The temptation was to make up about five codes, like 1 = 5 minutes or less, 2 = 6 minutes to 19 minutes, 3 = 20 minutes to an hour, and so on. But how do you decide what the right breaks are? Shelley decided to code everything in days or fractions of days (1 minute is .0007 days; 10 years is 3,650 days, without worrying about leap years) (Shelley et al. 1990). Shelley didn’t throw away data by turning a ratio-level variable (minutes) into an ordinal variable (arbitrary chunks of time).
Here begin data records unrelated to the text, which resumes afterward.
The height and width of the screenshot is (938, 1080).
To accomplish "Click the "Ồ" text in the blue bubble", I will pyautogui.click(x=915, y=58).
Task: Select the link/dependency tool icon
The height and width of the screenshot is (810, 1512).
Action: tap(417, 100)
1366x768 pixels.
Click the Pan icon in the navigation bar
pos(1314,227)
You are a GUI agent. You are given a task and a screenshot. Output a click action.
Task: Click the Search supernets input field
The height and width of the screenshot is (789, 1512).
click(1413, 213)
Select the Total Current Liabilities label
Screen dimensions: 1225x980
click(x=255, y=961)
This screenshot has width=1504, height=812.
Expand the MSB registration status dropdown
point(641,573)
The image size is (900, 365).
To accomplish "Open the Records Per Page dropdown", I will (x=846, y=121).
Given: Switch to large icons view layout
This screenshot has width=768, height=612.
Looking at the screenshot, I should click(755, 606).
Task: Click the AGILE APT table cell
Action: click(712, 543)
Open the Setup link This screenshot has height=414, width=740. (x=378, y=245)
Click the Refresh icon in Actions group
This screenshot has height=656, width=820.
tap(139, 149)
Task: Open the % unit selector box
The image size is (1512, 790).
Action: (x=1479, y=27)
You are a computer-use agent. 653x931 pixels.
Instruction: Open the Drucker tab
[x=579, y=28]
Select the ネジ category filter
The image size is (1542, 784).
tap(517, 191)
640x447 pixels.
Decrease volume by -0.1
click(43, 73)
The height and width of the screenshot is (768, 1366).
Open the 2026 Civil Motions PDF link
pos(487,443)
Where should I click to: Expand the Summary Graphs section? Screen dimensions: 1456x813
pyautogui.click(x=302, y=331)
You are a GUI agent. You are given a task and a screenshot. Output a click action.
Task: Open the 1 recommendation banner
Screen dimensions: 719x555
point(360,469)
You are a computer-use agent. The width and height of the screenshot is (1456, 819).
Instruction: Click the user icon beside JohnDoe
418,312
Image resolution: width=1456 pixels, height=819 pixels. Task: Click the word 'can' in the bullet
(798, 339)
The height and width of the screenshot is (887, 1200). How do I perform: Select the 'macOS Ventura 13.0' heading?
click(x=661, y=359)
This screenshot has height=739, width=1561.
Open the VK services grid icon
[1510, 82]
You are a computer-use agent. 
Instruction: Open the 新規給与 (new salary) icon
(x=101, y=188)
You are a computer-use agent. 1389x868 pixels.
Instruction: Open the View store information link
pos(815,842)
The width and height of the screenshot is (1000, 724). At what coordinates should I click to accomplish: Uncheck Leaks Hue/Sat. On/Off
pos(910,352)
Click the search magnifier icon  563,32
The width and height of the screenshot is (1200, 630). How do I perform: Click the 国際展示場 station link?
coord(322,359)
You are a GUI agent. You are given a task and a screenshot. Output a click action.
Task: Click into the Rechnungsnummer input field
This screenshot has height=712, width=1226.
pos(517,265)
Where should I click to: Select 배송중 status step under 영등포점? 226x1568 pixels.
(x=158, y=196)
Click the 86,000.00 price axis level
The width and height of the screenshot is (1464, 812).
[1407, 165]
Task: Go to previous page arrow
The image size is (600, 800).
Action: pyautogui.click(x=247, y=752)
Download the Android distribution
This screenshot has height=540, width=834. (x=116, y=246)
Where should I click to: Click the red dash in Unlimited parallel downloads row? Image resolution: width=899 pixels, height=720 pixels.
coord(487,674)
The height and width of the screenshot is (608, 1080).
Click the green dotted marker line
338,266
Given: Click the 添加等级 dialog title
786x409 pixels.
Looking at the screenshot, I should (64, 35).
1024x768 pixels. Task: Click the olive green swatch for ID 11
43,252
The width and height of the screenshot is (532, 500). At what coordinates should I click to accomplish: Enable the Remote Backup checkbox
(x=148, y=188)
Here’s another example, using a nominal variable. Suppose you are studying the personal histories of 200 Mexican men who have had experience as illegal labor migrants to the United States. If you ask them to name the towns in which they have worked, you might get a list of 300 communities—100 more than you have informants! The temptation would be to collapse the list of 300 communities into a shorter list, using some kind of scheme. You might code them as Southeast, Southwest except California, California,
Midwest, Northwest, mid-Atlantic, and so on. Once again, you’d be making the error of doing your analysis in the coding.
Once you’ve got all the data entered into a computer, you can print them, lay them out, stare at them, and start making some decisions about how to ‘‘package’’ them for statistical analysis. You might decide to label each of the 300 communities in the list according to its population size, or according to its ethnic and racial composition (more than 20% Spanish surname, for example), or its distance in kilometers from the Mexican- U.S. border. All those pieces of information are available from the U.S. Census and other sources online. But if you collapse the list into a set of categories during coding, then your option to add codes about the communities is closed off.